START Dataset

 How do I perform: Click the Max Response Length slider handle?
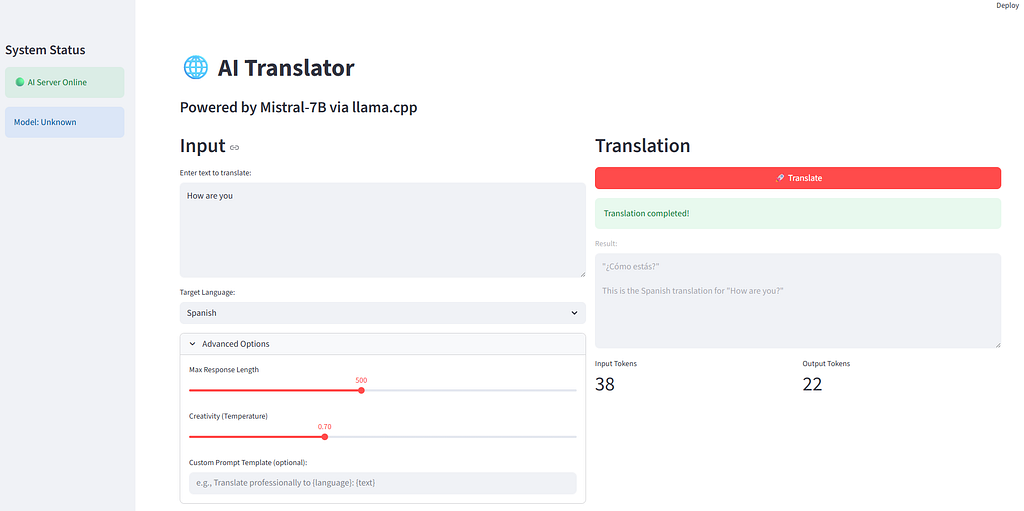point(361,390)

END Dataset
START Dataset

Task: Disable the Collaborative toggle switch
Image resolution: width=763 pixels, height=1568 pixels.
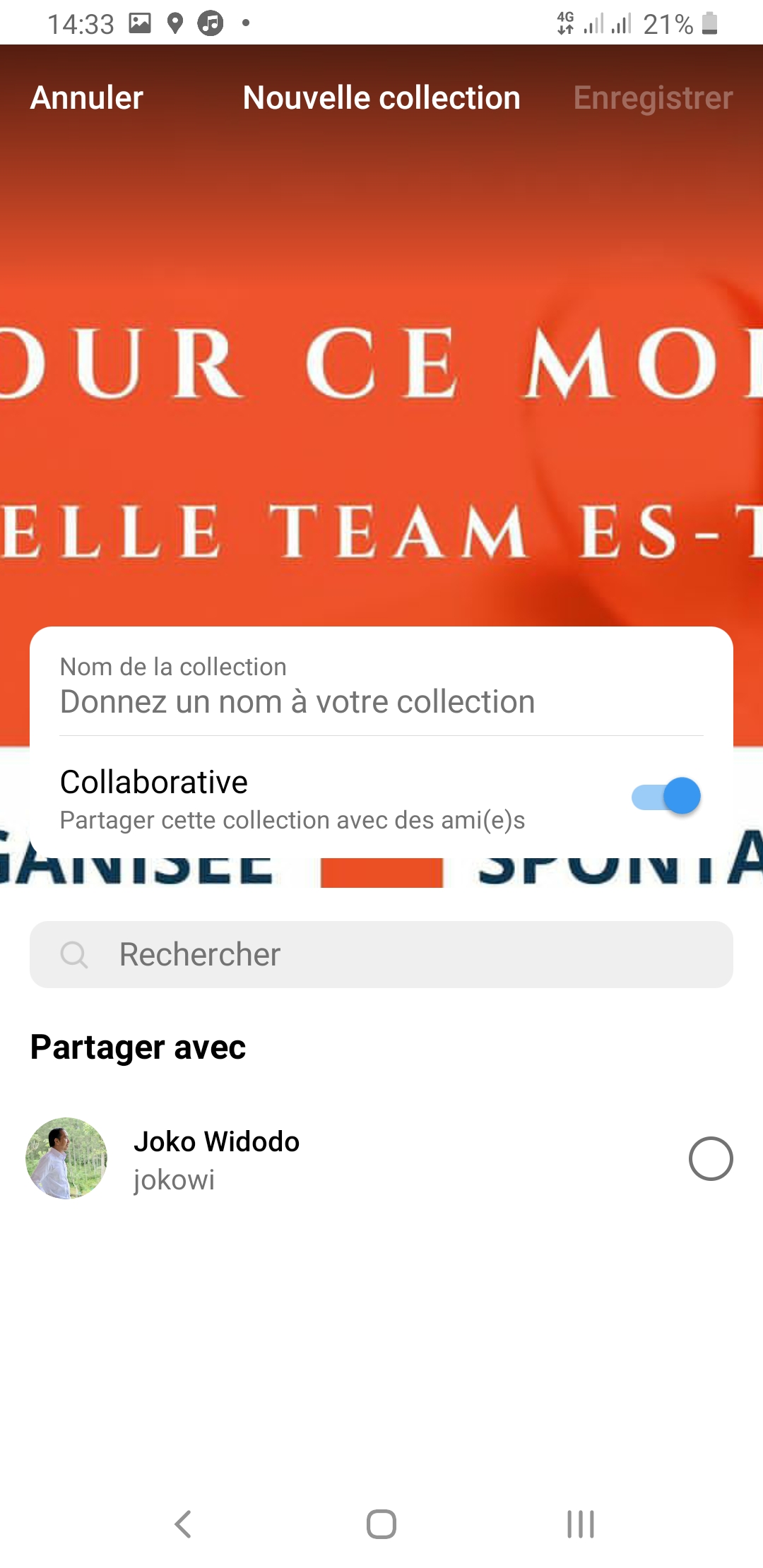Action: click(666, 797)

END Dataset
START Dataset

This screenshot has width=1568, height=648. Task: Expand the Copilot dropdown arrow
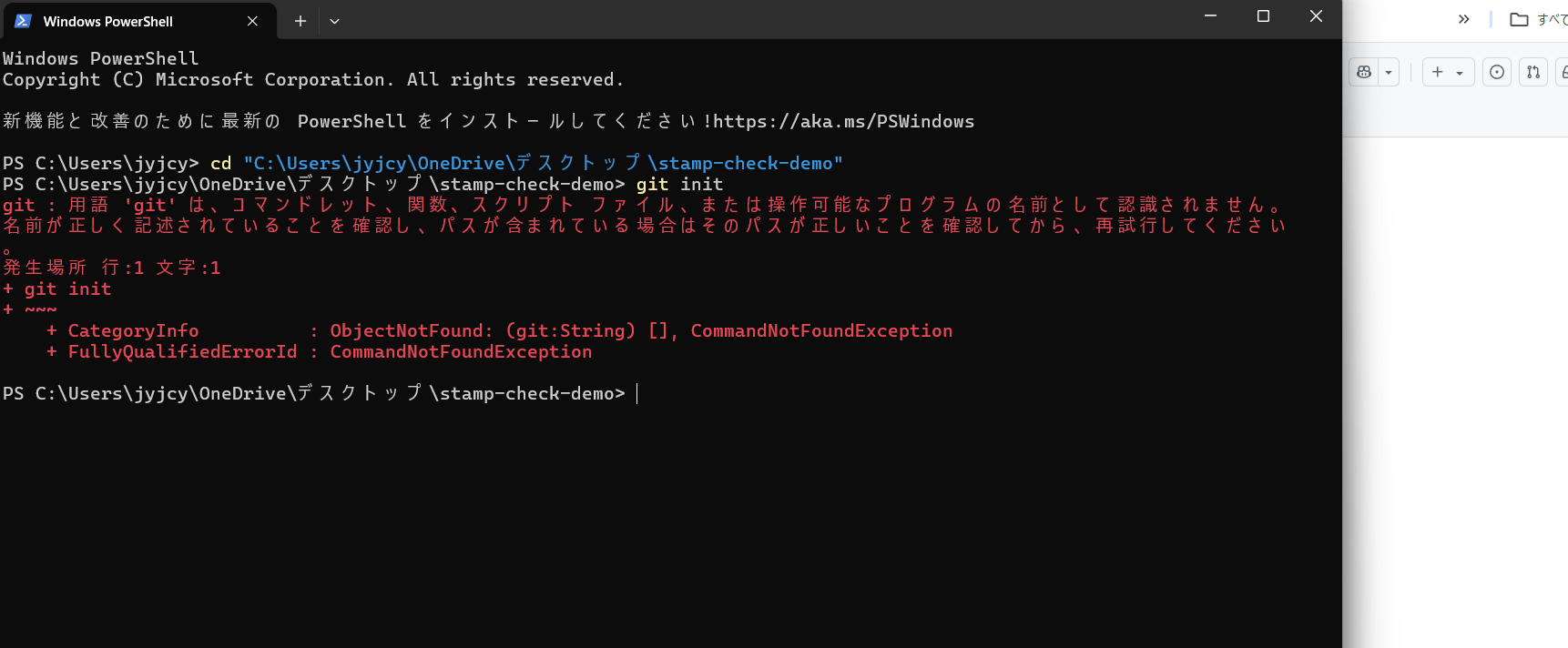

END Dataset

* [Work request]: Which lines in the listing hold the word "Task"? Copy them out.

* [Worked solution]:
Task: Disable the Collaborative toggle switch
This screenshot has width=1568, height=648. Task: Expand the Copilot dropdown arrow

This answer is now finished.